Lord Vaders Schweigen machte mich unglaublich nervös. Schließlich entschied ich mich für den direkten Angriff und lehnte mich leicht gegen Vaders Gestalt neben mir.
Er schien es nicht zu bemerken. War ja auch kein Wunder bei seiner dicken Rüstung.
Also drückte ich mich stärker an ihn.
"Wenn Ihr nicht mehr gerade stehen könnt, habt Ihr bereits zuviel getrunken," war die einzige Reaktion. Ich wurde rot und stellte mich wieder normal hin.
Wieder schwiegen wir.
"Lord Vader, sagt, ist das Leben auf einem Sternenzerstörer nicht furchtbar einsam?"
Er drehte seinen Kopf zu mir und sah auf mich hinunter. "Ich bin es gewöhnt," war seine einzige Antwort.
Dann drehte er seinen Kopf von mir weg. "Ich weiß, was Ihr wollt," sagte er plötzlich.
"Wie bitte?" Ich sah ihn erschrocken an.
"Es ist klar in Euren Gedanken zu erkennen. Wenn Ihr fliehen wollt, wird Euch Verführung nichts helfen."
Ich war geschockt. "Aber...ich..."
Ich wußte selber nicht, was ich sagen sollte.
Er drehte sich voll zu mir um und sah mich an. Ich wußte nicht, was jetzt passieren würde. Ich bekam auf einmal Angst, daß er mir das Genick brechen würde.
"Nein," sagte er nur. "Geht in den Garten und Ihr werdet möglicherweise die Antwort auf Eure Frage finden. Alles andere wäre nicht nur gefährlich, sondern auch völlig unmöglich."
"Wegen Eurer Verletzungen?" frage ich ihn vorsichtig.
Für eine Weile erfüllte nur das Geräusch seines Atemgerätes die Luft um uns.
"Meine Verletzungen sind nur ein sehr geringer Grund.
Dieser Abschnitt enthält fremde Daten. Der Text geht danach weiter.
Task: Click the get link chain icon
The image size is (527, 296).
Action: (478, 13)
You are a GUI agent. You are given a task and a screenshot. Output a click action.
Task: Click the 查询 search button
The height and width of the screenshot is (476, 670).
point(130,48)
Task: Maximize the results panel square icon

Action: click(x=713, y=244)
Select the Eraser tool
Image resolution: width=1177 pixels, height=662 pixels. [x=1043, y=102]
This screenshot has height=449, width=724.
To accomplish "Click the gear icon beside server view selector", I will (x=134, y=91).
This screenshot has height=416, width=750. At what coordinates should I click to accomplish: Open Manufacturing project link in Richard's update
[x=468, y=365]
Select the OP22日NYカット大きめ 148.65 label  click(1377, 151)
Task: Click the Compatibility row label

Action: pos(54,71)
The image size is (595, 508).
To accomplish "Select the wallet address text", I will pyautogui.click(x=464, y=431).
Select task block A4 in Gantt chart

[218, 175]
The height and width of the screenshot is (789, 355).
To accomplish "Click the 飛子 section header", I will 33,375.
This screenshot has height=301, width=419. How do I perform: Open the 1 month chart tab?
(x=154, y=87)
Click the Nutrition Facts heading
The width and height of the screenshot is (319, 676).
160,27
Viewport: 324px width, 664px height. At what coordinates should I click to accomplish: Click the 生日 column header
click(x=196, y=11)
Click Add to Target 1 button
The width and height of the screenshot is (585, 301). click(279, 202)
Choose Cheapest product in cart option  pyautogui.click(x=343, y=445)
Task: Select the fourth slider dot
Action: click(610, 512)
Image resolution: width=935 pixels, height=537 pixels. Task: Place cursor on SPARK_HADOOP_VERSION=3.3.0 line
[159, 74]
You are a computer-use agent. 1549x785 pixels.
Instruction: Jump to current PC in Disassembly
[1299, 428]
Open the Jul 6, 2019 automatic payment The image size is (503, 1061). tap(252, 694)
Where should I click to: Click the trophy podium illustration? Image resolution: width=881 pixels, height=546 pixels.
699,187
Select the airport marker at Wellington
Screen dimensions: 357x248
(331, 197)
Es gibt einen anderen dafür."
Ich wußte instinktiv, daß dieser Grund eine Frau war, aber drang nicht weiter in ihn.
Wer sie wohl war? Niemand hatte je gehört, daß der Dunkle Lord eine Frau oder Geliebte hatte. Ich lächelte leicht in mich hinein. Wie auch immer. Ich fragte mich mehr, was es mit dem Garten auf sich hatte.
Vader brachte mich noch bis zu den Flügeltüren, dann verabschiedete er sich.
Als ich etwas später in mein eigenes Bett fiel, hatte ich das Gefühl, daß mein Plan Erfolg hatte, auch wenn es nicht gelaufen war, wie ich erwartet hatte. Irgendwie erleichtert darüber schlief ich ein.